Unit Lesson Price is defined as the amount of money that is exchanged for something of value, which is defined by the customer. This value proposition directly aligns with the amount of money that a consumer is willing to pay for the prescribed product and/or service. Prices are adjusted based upon discounts, which could include seasonal discounts, quantity discounts, cash discounts and/or simply sales discounts. Another factor that could change the price are allowances; which include trade-ins and damaged goods allowances. Prices can be set based upon a one-price policy, which suggests that prices are the same for everyone. These tend to be low-cost, frequently purchased, and convenience goods.
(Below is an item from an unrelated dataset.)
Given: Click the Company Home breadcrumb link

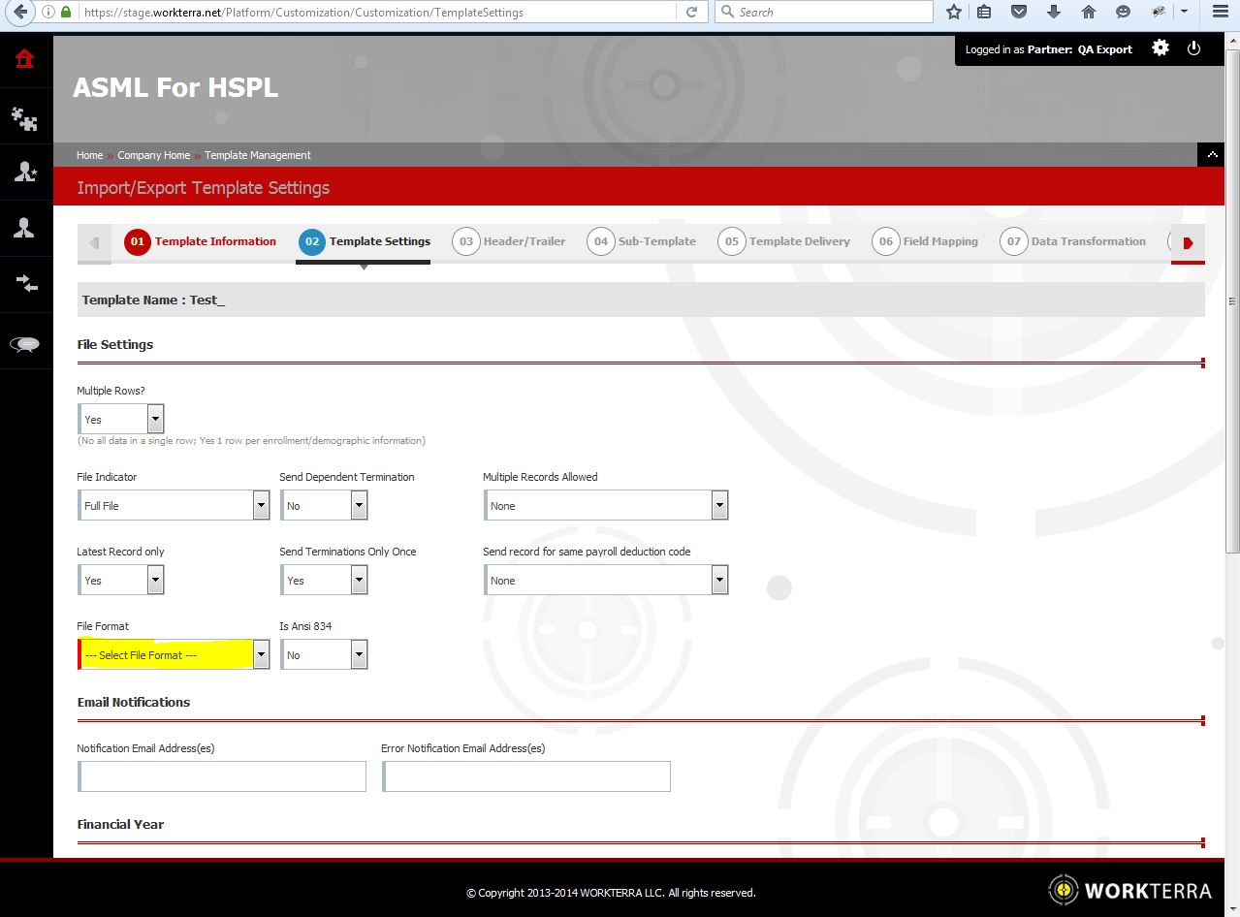Looking at the screenshot, I should (x=153, y=155).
Alternatively, prices can be set based upon a flexible price policy, which allows for prices to be set differently for different customers. These prices tend to be set by salespeople who are working directly with the customer. A good salesperson understands his or her customer enough to know how high of a price the customer will bear and will adjust the price accordingly in order to secure the business. This model is used at car dealerships within the business-to-consumer (B2C) model as well as in most purchasing situations in the business-to-business (B2B) sector. As the marketing team looks to establish pricing policies, company-wide marketing objectives need to be analyzed. The first pricing objective might be profit-oriented, which includes the concepts below.
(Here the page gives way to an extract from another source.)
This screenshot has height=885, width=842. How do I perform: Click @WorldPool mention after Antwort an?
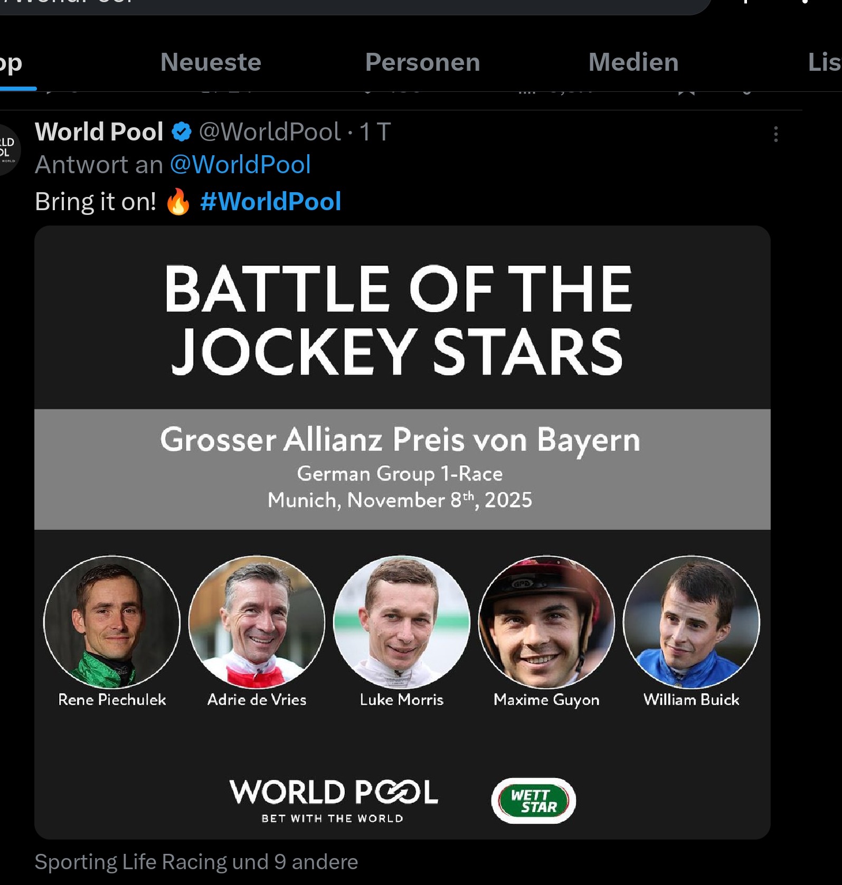tap(240, 165)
 Target return: This pricing policy establishes a predetermined profit level guideline. This could be a return on investment or a certain sales level. Prices are then based upon this guideline.

 Maximize profits: This pricing policy suggests that prices will be set as high as possible in order to maximize profit levels. While this seems like an ideal alternative, careful research must be conducted to understand the profit level that the customer will bear before moving on to the competitor.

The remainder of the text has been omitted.